結果としては,重症モデル(90分間の一過性脳虚血)にて,PSD-95 inhibitorを再開通の1時間後に投与すると, 24時間後ないし30日後の脳梗塞体積が有意に縮小され,30日後の組織学的評価でも梗塞サイズは縮小していた.また虚血後30日までのいずれの時点でも偽薬群より機能予後が良好であった.RNA発現についても,転写レベルが減少する遺伝子を有意に減らすことができた.

つぎに同じ重症モデルで一過性脳虚血時間を4.5hまで伸ばし,PSD-95 inhibitorを再開通の1時間後に投与しているが,7日目の時点で脳梗塞体積と12時間以降の運動機能が偽薬群と比べ有意に良好であった.

最後に治療可能時間(therapeutic time window)を検討する目的で,軽症モデルを用い,3.5hの一過性脳虚血後,3時間経過した後にPSD-95 inhibitorを投与しているが,14日目における脳梗塞体積が有意に小さく,運動機能も良好という結果であった.いずれにおいても有効性が認められた.

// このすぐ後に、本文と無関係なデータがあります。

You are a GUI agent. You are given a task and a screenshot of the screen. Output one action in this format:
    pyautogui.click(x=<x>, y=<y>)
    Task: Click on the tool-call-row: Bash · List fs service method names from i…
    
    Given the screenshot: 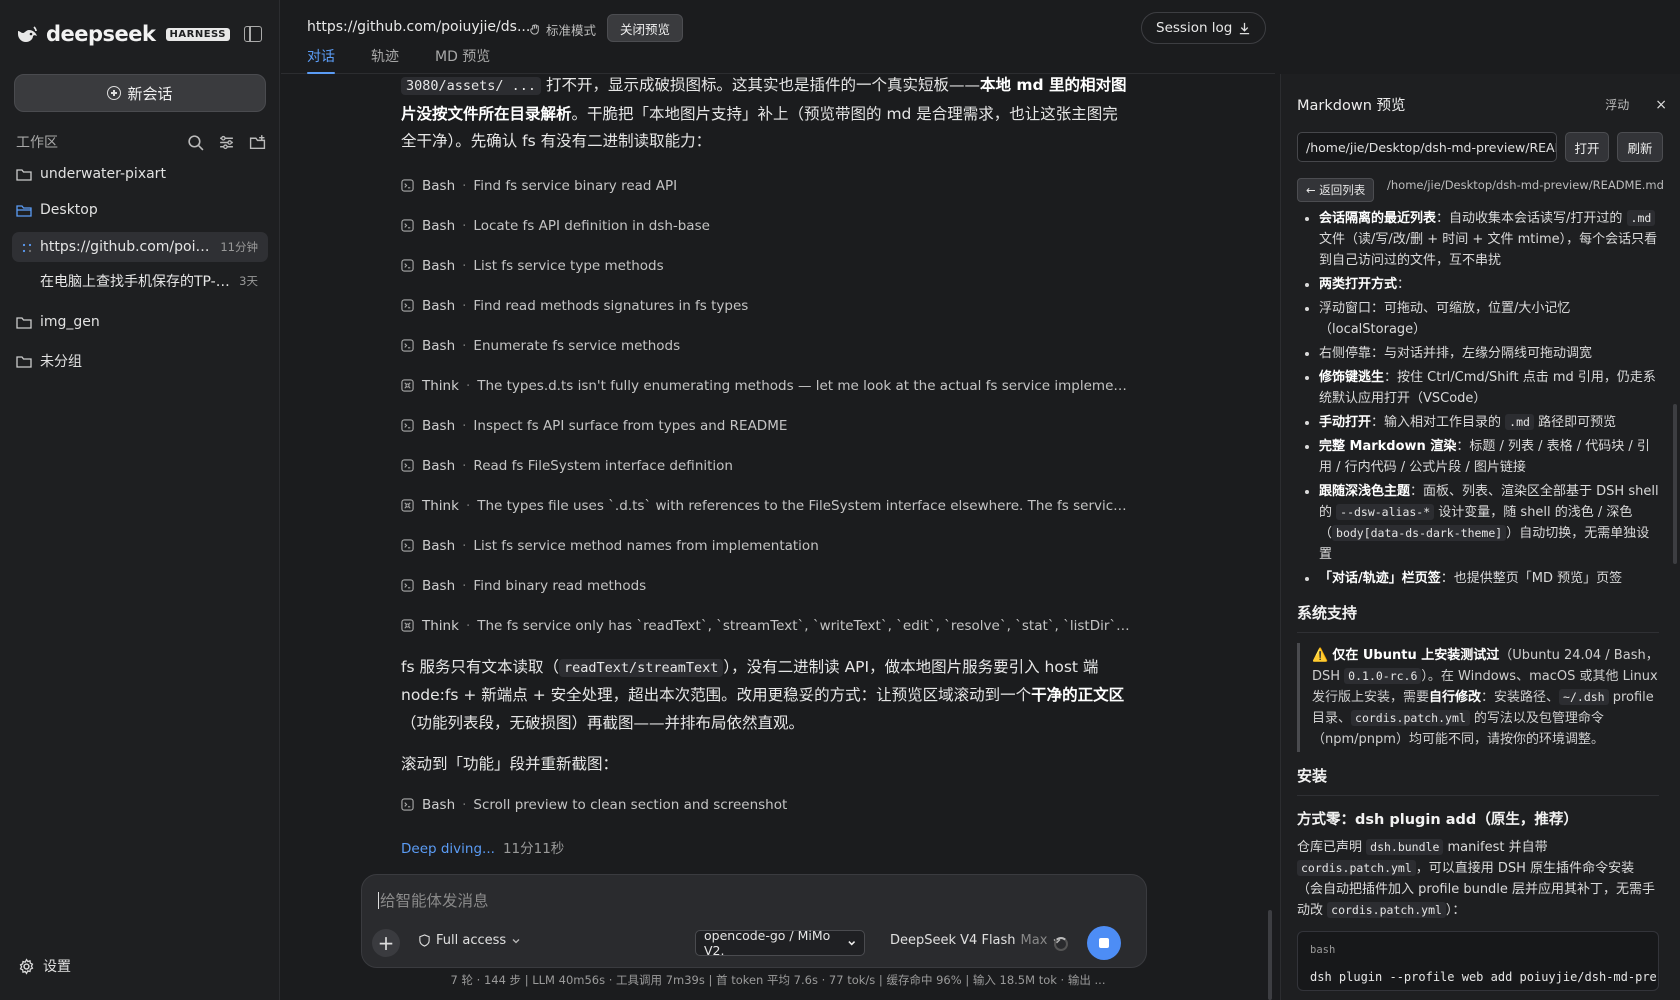 What is the action you would take?
    pyautogui.click(x=766, y=546)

さて本研究がNature誌に取り上げられた意味は何であろうか?正直なところ,すでに有効性が指摘されている薬剤の研究で,驚くような内容のものではない.これはおそらく脳梗塞の神経細胞保護薬開発を目指した研究は今後,こうあるべきだというスタンダードを示そうとしたのではないだろうか.

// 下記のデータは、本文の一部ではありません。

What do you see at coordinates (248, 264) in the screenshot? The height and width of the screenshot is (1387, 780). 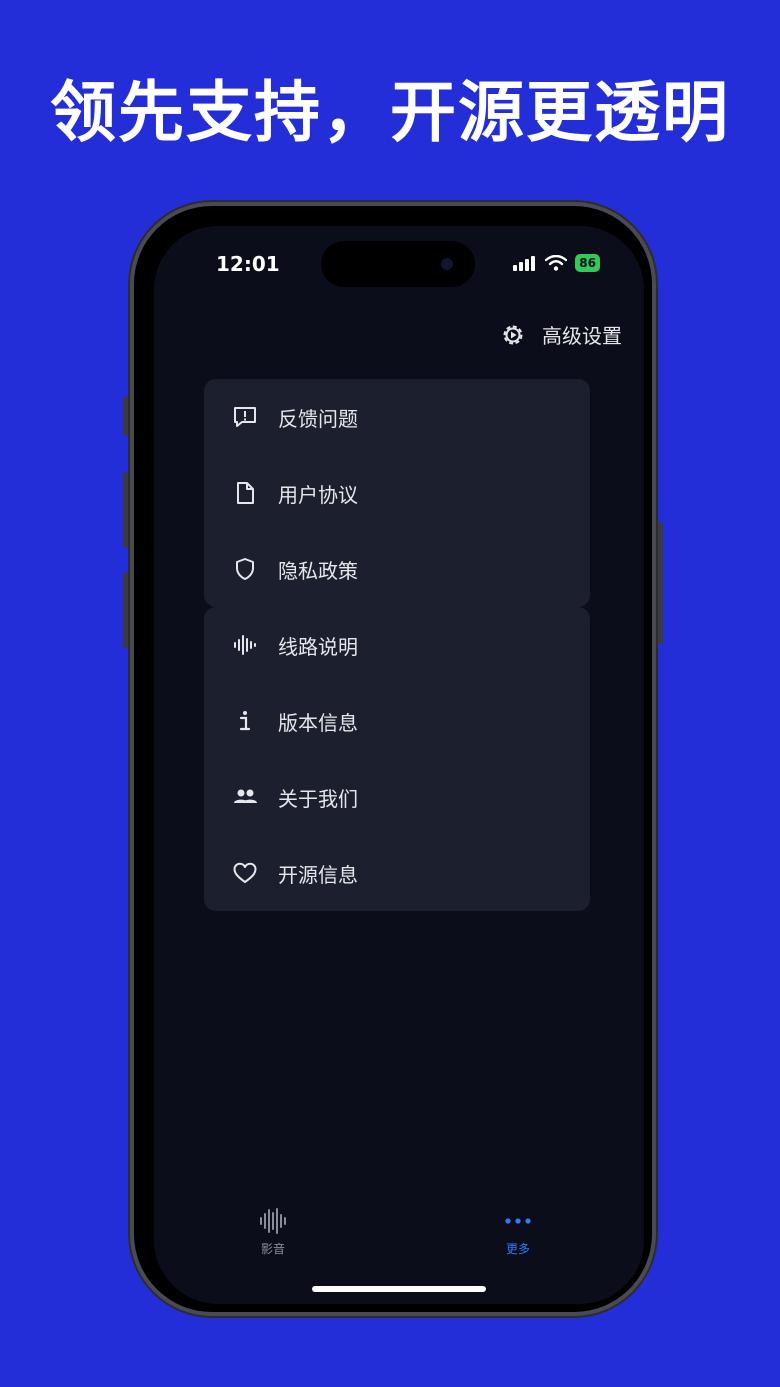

これまで,げっ歯類を用いた動物モデルで脳梗塞治療薬(神経保護薬)候補が数限りなく報告されたが,ヒトにおける臨床試験で,tPAを除きことごとく失敗した.この結果,薬剤による神経細胞保護はヒトにおいては絶望的という悲観的な考えが支配的になった.しかし本研究は薬剤の有効性を評価するためには,ヒトにより近いサルモデルでその有効性を確認し,その上で臨床試験を目指すべきということを主張し,Nature誌もそれが正しい方向性だろうと認めたということであろう.おそらくこの考え方は他の疾患にも波及していく可能性がある.ただ現実問題としてサルを用いた研究は,さまざまな面でハードルが高く,さらにサルで有効であれば本当にヒトで有効であるのかという確証があるわけではない.しかしいずれにしても本研究は治療研究の方向性に大きなインパクトを与える可能性があり,注目すべき論文である.

Nature. 2012 Feb 29;483(7388):213-7. doi: 10.1038/nature10841.